## EXERCISE INSTRUCTIONS
Extract all lines that hold "agent" from the records below.

## ENTRIES SUPPLIED
○ ○ ○
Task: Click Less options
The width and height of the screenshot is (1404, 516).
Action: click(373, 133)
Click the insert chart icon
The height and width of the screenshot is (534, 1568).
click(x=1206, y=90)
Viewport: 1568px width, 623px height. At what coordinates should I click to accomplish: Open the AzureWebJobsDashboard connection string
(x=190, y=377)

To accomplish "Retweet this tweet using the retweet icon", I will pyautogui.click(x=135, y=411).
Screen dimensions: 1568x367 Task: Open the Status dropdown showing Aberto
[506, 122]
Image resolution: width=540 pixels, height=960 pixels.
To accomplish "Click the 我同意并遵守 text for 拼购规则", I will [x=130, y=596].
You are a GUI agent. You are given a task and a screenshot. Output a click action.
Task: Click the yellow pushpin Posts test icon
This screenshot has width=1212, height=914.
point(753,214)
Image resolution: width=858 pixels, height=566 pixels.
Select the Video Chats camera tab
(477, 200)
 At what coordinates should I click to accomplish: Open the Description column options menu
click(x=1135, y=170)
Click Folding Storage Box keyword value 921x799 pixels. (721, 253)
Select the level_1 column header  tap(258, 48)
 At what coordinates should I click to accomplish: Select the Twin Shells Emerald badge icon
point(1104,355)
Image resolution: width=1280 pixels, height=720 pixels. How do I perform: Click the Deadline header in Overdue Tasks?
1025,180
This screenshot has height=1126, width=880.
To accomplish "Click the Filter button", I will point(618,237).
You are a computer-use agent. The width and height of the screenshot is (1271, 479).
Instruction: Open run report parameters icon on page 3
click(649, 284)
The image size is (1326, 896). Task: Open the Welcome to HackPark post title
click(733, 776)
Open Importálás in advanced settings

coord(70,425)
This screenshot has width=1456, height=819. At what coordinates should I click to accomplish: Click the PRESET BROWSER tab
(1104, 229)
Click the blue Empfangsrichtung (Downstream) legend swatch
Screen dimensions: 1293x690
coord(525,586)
○ ○ ○
## YOUR RESPONSE
You are a GUI agent. You are given a task and a screenshot. Output a click action.
You are a computer-use agent. The width and height of the screenshot is (1271, 479).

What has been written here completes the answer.